William “Brit” Kirwan, former president of The Ohio State University, considers the challenge facing low- and moderate-income students in the nation’s colleges and universities to be the civil rights issue of our time.

“Over time, achieving the American Dream now has an added condition. You have to have a college degree,” Kirwan said.

Kirwan, chancellor emeritus of the University System of Maryland, joined President Michael V. Drake and Kenyon College President Sean M. Decatur today at the Ohio Union to discuss the American Talent Initiative. The event was hosted by the university’s Center for Ethics and Human Values.

Ohio State is a founding member of the American Talent Initiative, a first-of-its-kind partnership with Bloomberg Philanthropies, Ithaka S+R and the Aspen Institute to help colleges work together to expand access and opportunity for highly talented, lower-income students. More than 100 colleges and universities have joined ATI since it was founded in 2016.

Drake said research helped identify the achievement gap ATI is seeking to address.

“A lot of research, but particularly some research around 2010 and 2012, found there were estimates of approximately 50,000 lower- and moderate-income students in the country who had the grades and test scores of students who were admitted to, and successful at, the most competitive universities in the country,” Drake said. “But for whatever reason [they] were not in college at all or were at colleges that gave them a lower chance of being successful.”

Decatur said Kenyon joined ATI in 2017. As a private, liberal arts college, his organization’s profile is different from Ohio State’s – but he said identifying and helping low- and moderate-income students succeed at Kenyon is just as important.

“When we think about creating an opportunity for high-performing students from low-income families, it’s important to not just think about creating opportunities to go to college, but to go to a college that is going to be the most challenging and most able to offer success,” he said.

All three agreed that achieving the ATI goal of enrolling 50,000 of the targeted population of students by 2025 will require resources, ongoing research and recruitment.

“When you think about it, it’s not just, OK, we want to serve more low-income students. You have to think about the fact that, first of all, so often these students are attending high schools where institutions don’t normally go recruit students,” Kirwan said. “So there’s a whole recruiting aspect to this.”
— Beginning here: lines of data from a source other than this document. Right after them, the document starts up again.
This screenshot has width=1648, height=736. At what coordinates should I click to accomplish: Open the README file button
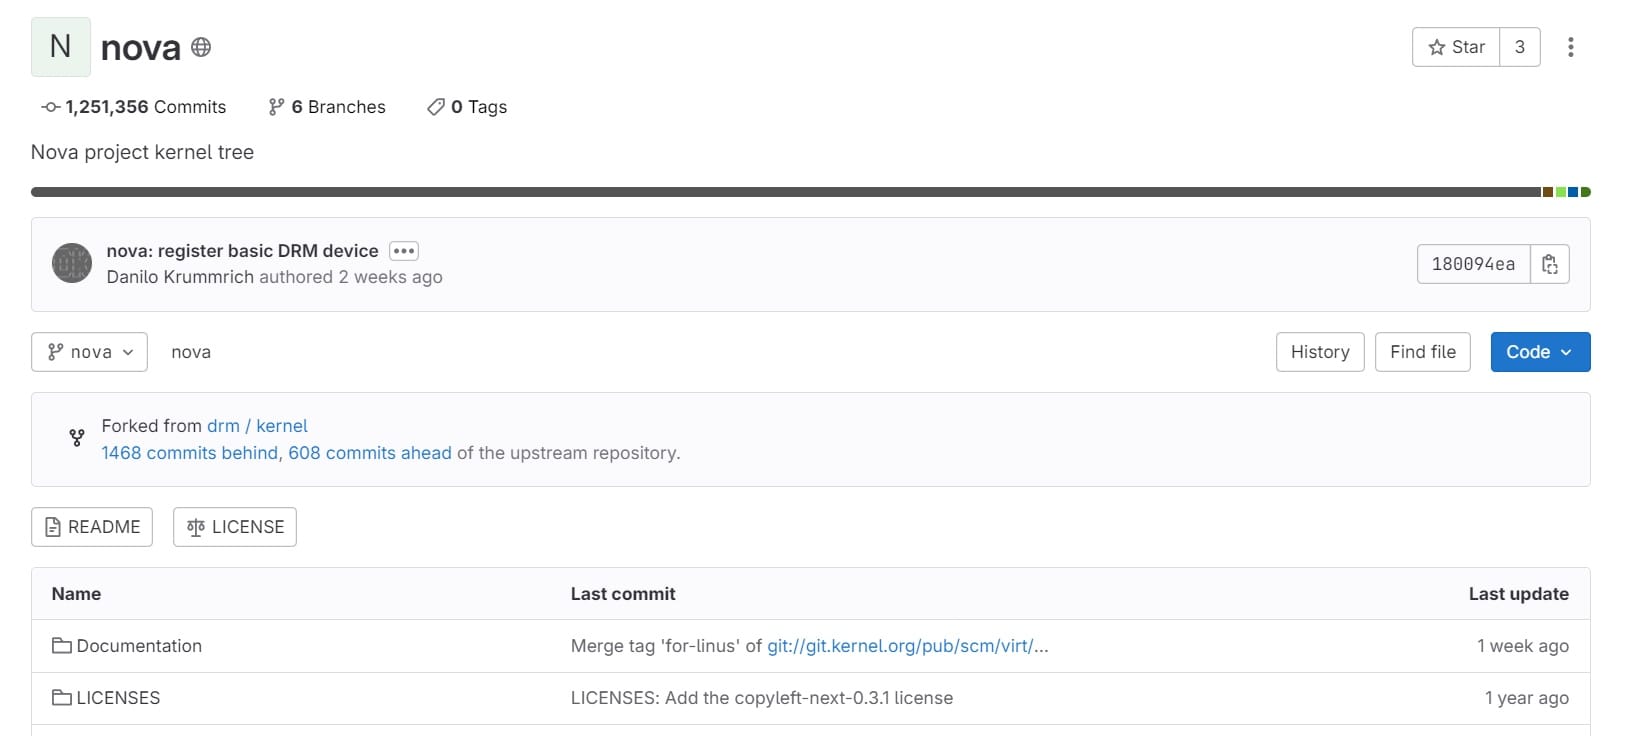click(92, 527)
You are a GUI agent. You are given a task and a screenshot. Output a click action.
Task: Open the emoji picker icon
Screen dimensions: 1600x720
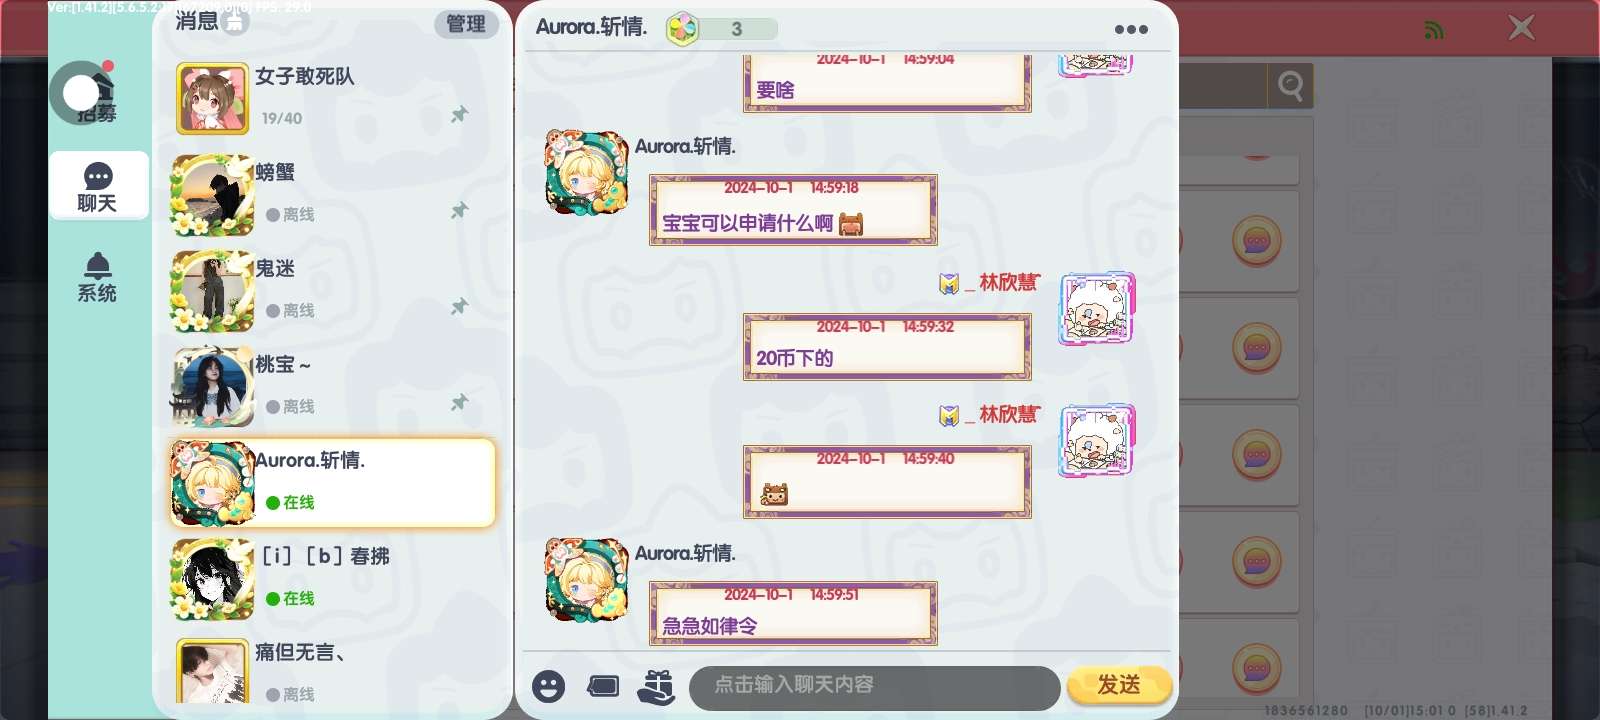point(548,686)
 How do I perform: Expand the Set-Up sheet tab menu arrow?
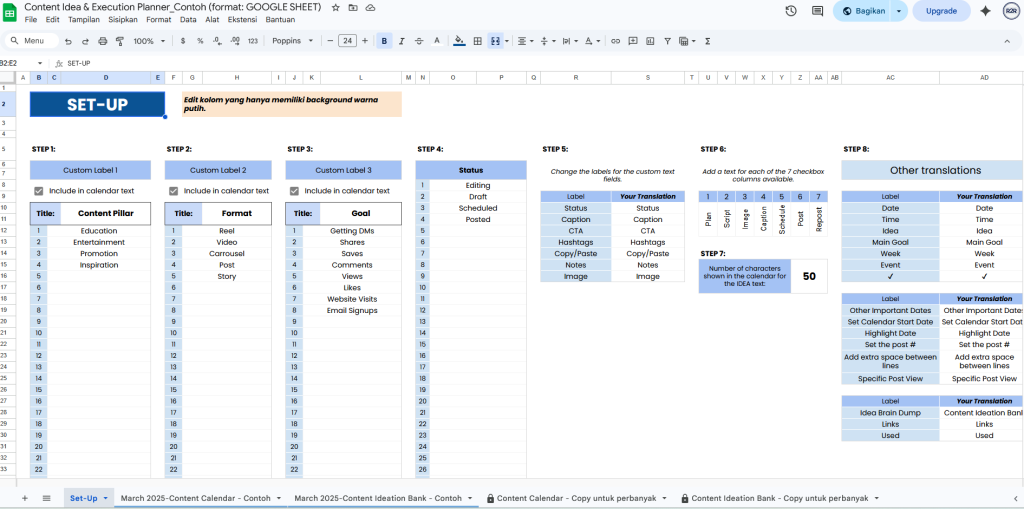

Financial aid plays a critical role in helping students attend college when they ordinarily might not. Drake and Decatur pointed to programs at their institutions to help solve for that issue.

Decatur said that as part of a current fundraising campaign, a group of donors has set out to build a $20 million endowment to help cover the cost of college for students recruited under ATI.

Under Drake’s leadership, Ohio State has committed $100 million in need-based aid for students and families since 2015. Last year the university also announced financial aid will cover the full cost of tuition for all students from Ohio who qualify for Pell Grants.

“We work hard to make it known, if you’re an Ohio student, that tuition isn’t a barrier for you particularly if you’re from the lower half of the income distribution,” Drake said. “Your tuition will be effectively zero.”

Kirwan said all of these efforts are significant because the country is facing a growing education gap. Not enough students are graduating from college to help fill the jobs that are being created that require a degree. ATI, he said, can be a part of the solution to close that gap.

Drake said the research and ideas created through ATI will ultimately help improve higher education as a whole.

“And the idea is that whether it’s interest in the collective good, or competitiveness, these are good ideas that people will continue to adopt across the sector. And that will raise the success and completion rates in all of our colleges and universities, and by that have a much larger effect.”